Le procureur de Toulouse a annoncé vendredi qu'il faisait appel de la relaxe dune filiale de Total et son ex-dirigeant
Jeudi, le tribunal de Toulouse a relaxé au bénéfice du doute la totalité des prévenus poursuivis pour homicides et blessures involontaires, après l'explosion de 2001, qui avait fait 31 morts et des milliers de blessés.
Les sinistrés et familles de victimes sont sortis écoeurés de la salle d'audience, alors que Total saluait la décision.
Tout en dénonçant des "fautes organisationnelles" au sein de l'usine le tribunal n'a donc pas condamné l'ex-directeur de l'usine Serge Biechlin et son propriétaire, Grande Paroisse, filiale de Total.

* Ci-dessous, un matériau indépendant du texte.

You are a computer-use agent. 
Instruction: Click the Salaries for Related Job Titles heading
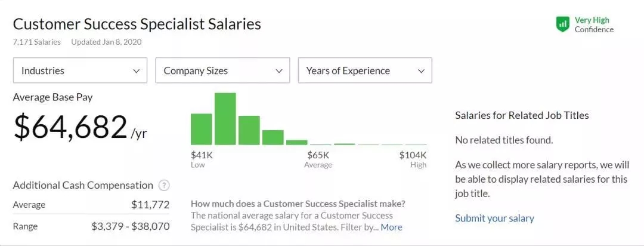[522, 115]
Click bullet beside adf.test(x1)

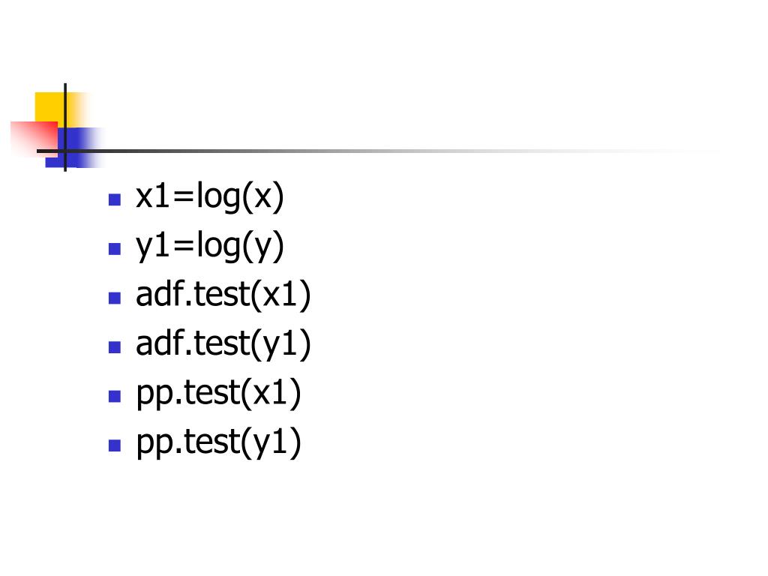[x=115, y=298]
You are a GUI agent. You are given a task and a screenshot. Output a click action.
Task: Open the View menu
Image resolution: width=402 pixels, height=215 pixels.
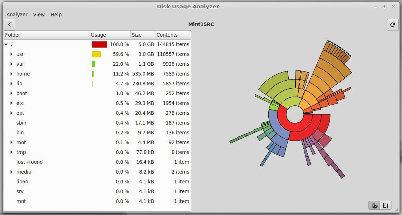pos(39,15)
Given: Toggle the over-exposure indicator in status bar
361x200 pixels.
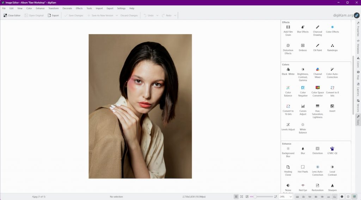Looking at the screenshot, I should [x=348, y=196].
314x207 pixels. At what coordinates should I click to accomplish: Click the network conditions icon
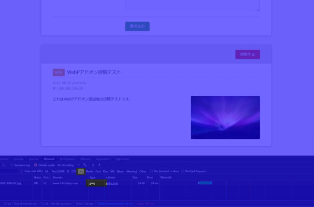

Par ailleurs, alors que certaines des 3.184 parties civiles avaient demandé que Total et son ancien PDG Thierry Desmarest soient jugés, le tribunal correctionnel de Toulouse a déclaré irrecevables les citations.
Les sinistrés effondrés
Les parties civiles ont été assommées par le jugement, peu avant 17h00, dans l'immense salle polyvalente Jean-Mermoz, transformée en tribunal du 23 février au 30 juin, et qui accueillait près de 750 personnes.
"C'est honteux", lançait une sinistrée, alors que les policiers venaient de faire taire les applaudissements venus des rangs d'anciens salariés d'AZF, qui ont pris fait et cause pour les prévenus, l'ex-directeur de l'usine Serge Biechlin, et Grande Paroisse, la filiale chimie de Total.
"Le tribunal a laissé la porte ouverte à la délinquance industrielle", a dénoncé froidement Gérard Ratier, président de l'Association des familles endeuillées, dont le fils a été tué par la déflagration.
"La commission d'enquête interne, en agissant avant l'enquête judiciaire, a fait disparaître les pièces à conviction, lesquelles ont manqué à ce tribunal pour se positionner", a-t-il affirmé.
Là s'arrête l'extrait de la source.